======== RECORD SET
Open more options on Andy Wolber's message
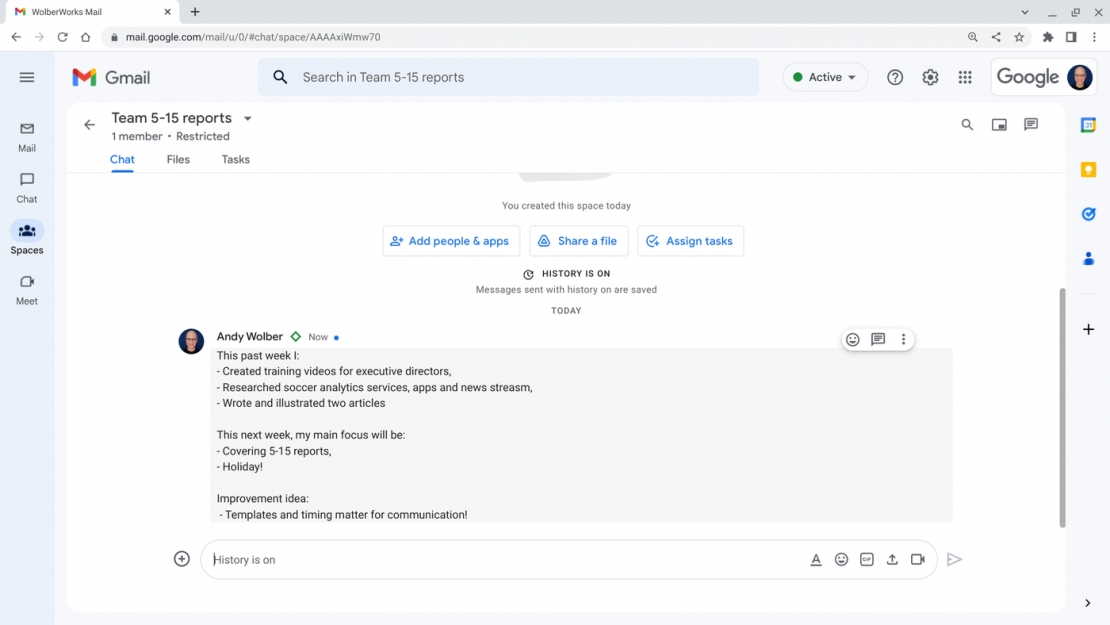Image resolution: width=1110 pixels, height=625 pixels. click(x=903, y=339)
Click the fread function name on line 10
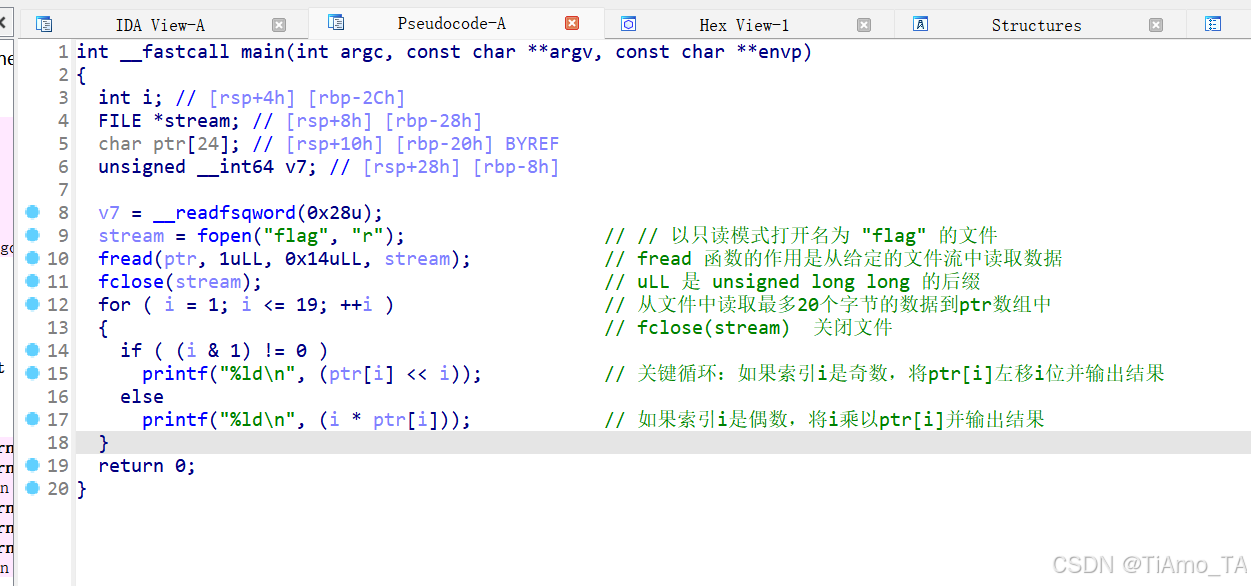Image resolution: width=1251 pixels, height=586 pixels. point(124,258)
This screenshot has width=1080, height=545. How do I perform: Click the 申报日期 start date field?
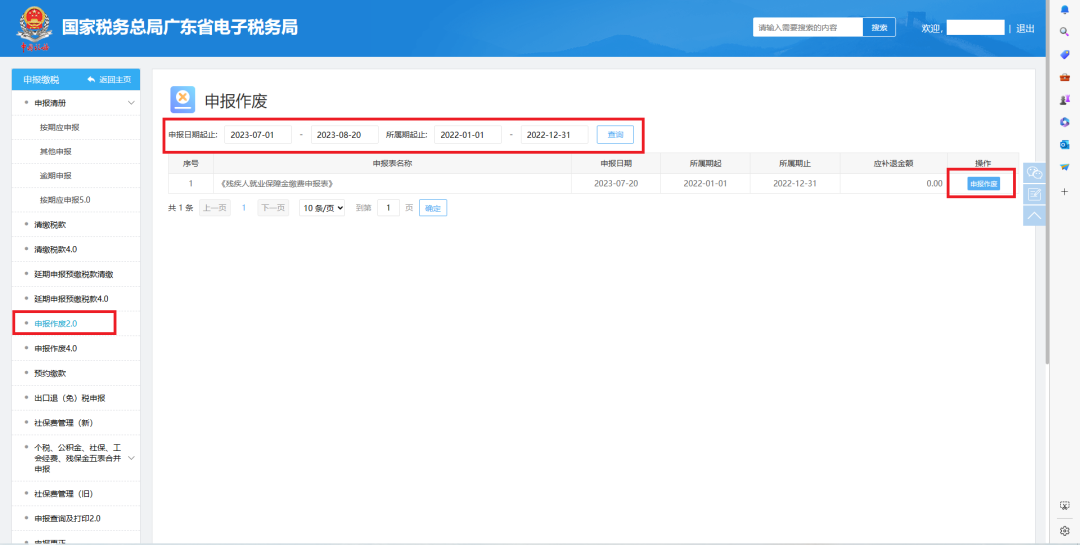(x=257, y=135)
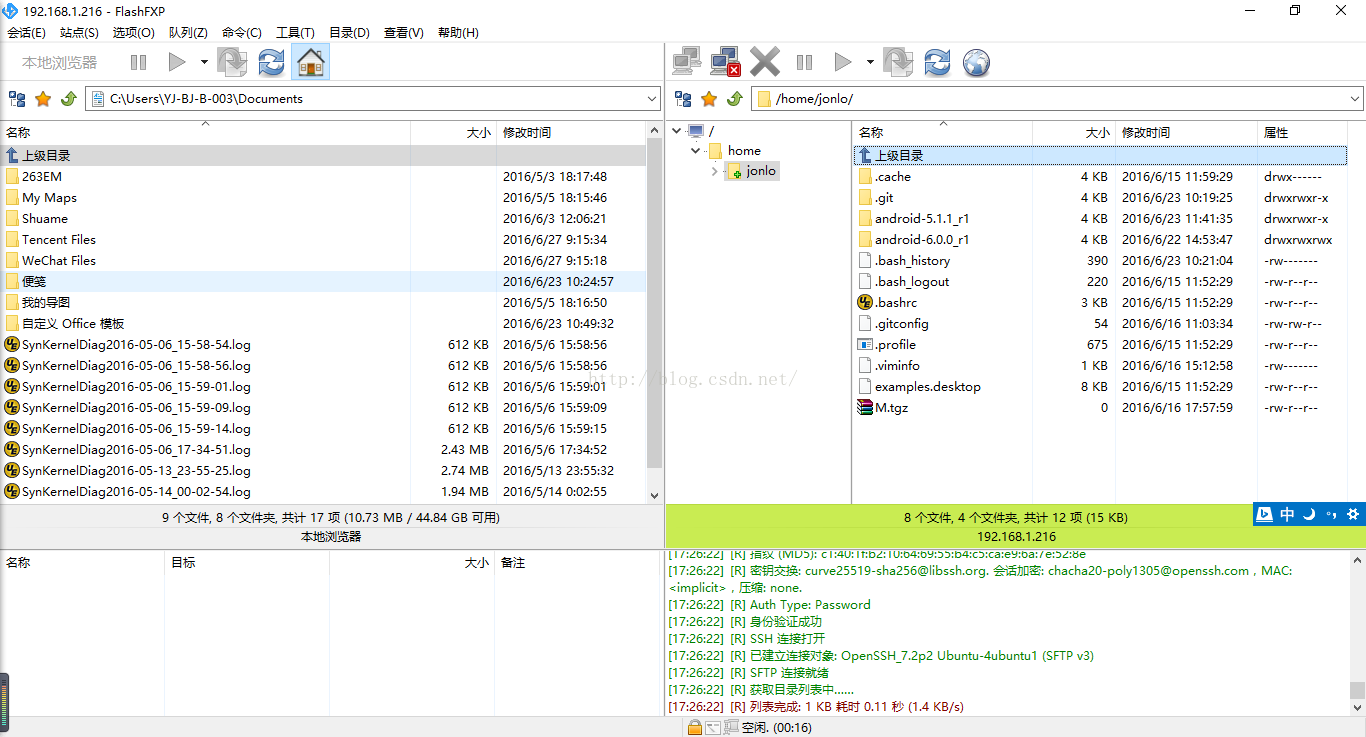
Task: Click the disconnect icon with red X
Action: pyautogui.click(x=725, y=63)
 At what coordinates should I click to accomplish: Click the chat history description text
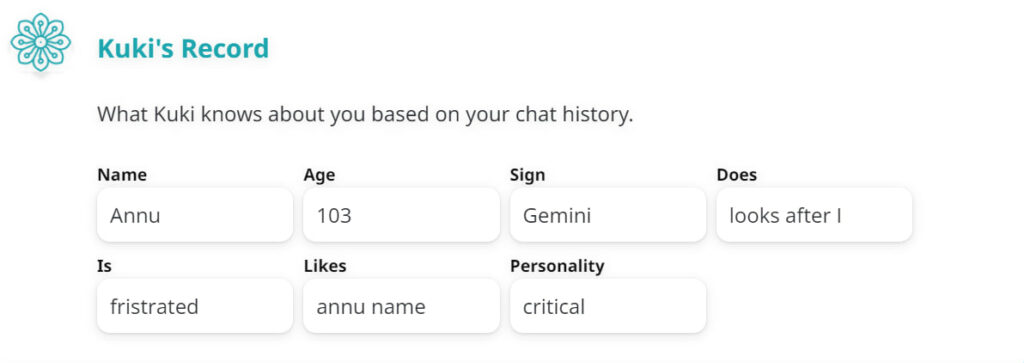pyautogui.click(x=365, y=115)
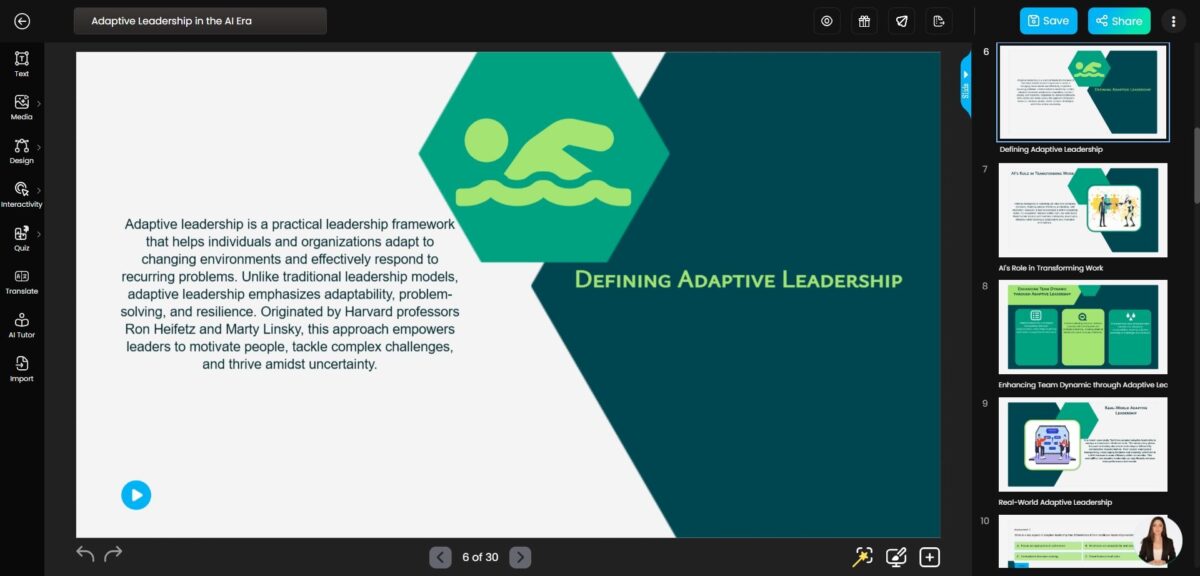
================
> REQUIREMENT
Your copy must repeat the data word for word and show none of its images.

> PROBLEM SOLUTION
Open more options on Andy Wolber's message
Image resolution: width=1110 pixels, height=625 pixels. click(x=903, y=339)
Click the fread function name on line 10
Image resolution: width=1251 pixels, height=586 pixels. point(124,258)
This screenshot has width=1080, height=545. How do I perform: Click the 申报日期 start date field?
(x=257, y=135)
Task: Click the disconnect icon with red X
Action: pyautogui.click(x=725, y=63)
 At what coordinates should I click to accomplish: Click the chat history description text
pyautogui.click(x=365, y=115)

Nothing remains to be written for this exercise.